Google and Yahoo 2024 Bulk Sender Requirements: What Cold Email Operators Must Do
By Puzzle Inbox Team · Apr 24, 2026 · 8 min read
Google and Yahoo changed the rules for bulk senders in 2024. Here is what cold email senders above 5,000 emails/day must have configured.
The 2024 Bulk Sender Requirement Reset
In February 2024, Google and Yahoo implemented new requirements for bulk email senders. The changes directly affect cold email operators sending more than 5,000 emails per day to Gmail or Yahoo recipients. Cold email teams that ignored these changes saw deliverability drops of 30-50% in Q2 2024. Teams that updated proactively maintained or improved inbox placement.
Who the Rules Apply To
Bulk senders are defined by Google and Yahoo as any sender sending more than 5,000 emails per day to Gmail or Yahoo addresses respectively. For cold email operators:
- 1-10 inboxes sending 15-20 emails each = 150-200 emails/day = NOT bulk sender
- 50 inboxes sending 20 emails each = 1,000 emails/day = NOT bulk sender
- 250 inboxes sending 20 emails each = 5,000 emails/day = BULK SENDER threshold
- Any agency or enterprise sending 10,000+ per day = BULK SENDER
Even if you are below the threshold, implementing these requirements now future-proofs your cold email infrastructure.
Requirement 1: DMARC Policy Must Be Published
All bulk senders must have a DMARC policy published in DNS. Minimum: p=none. Recommended: p=quarantine or p=reject after proper monitoring period.
Without a DMARC record, bulk senders face immediate deliverability penalties from Gmail and Yahoo. See our SPF DKIM DMARC setup guide for implementation details.
Requirement 2: SPF and DKIM Both Must Pass
Previously, passing either SPF OR DKIM was sufficient. Now both must align and pass. For cold email operators using Google Workspace through sending platforms, this means ensuring:
- SPF includes your sending platform (_spf.google.com plus any includes your platform requires)
- DKIM is signed with your sending domain, not the platform's domain
- Both records resolve correctly via MXToolbox
Requirement 3: One-Click Unsubscribe (RFC 8058)
Bulk senders must implement the List-Unsubscribe header with one-click support (RFC 8058 Post mechanism). In practice this means:
- Include List-Unsubscribe header in every email
- Include List-Unsubscribe-Post: List-Unsubscribe=One-Click header
- The unsubscribe link must process the opt-out without requiring user action beyond the initial click
Most cold email sending platforms (Instantly, Smartlead, Lemlist) now add these headers automatically. Verify yours does by sending a test and viewing raw headers.
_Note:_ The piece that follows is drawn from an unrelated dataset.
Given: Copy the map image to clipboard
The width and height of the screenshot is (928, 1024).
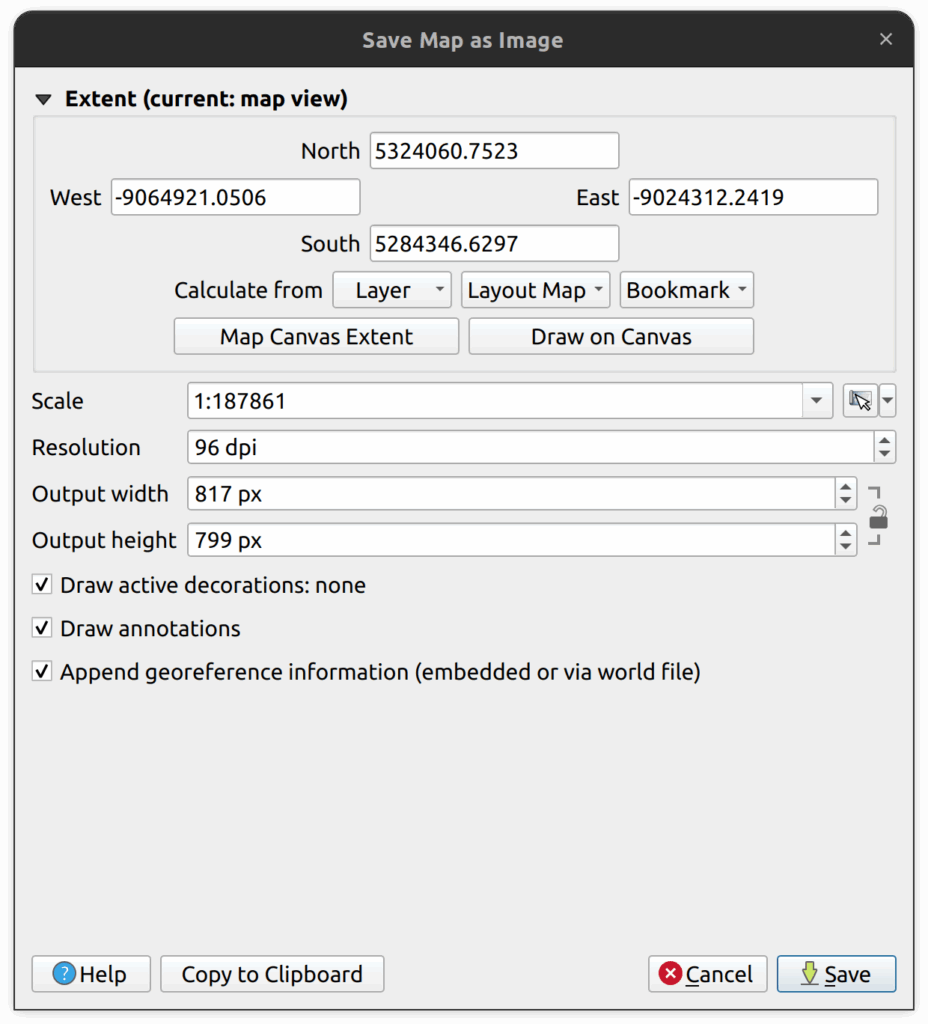Looking at the screenshot, I should point(272,974).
Requirement 4: Spam Rate Under 0.3%
Google explicitly states spam complaint rate must stay under 0.3%. Above this threshold, deliverability degrades rapidly across all your sending domains. Monitor via Google Postmaster Tools.
Cold email operations that hit 0.3%+ spam rate typically have: bad list quality (buying lists instead of building them), targeting outside ICP (sending to people who have no reason to care), or copy that feels spammy (hard CTAs, marketing language, excessive formatting).
Requirement 5: TLS Encryption
Outbound email must use TLS encryption. For Google Workspace and modern sending platforms, this is automatic. For legacy SMTP setups, verify TLS is enforced.
What Happens If You Do Not Comply
Gmail and Yahoo did not announce hard blocks — the enforcement is gradual degradation. Non-compliant bulk senders see:
- Increased spam placement rates (emails land in spam more often)
- Throttling (slower delivery, rate limiting)
- Reputation damage that extends to compliant sending if it continues
The enforcement is slow but consistent. Non-compliant cold email operations slowly lose deliverability over weeks, not days.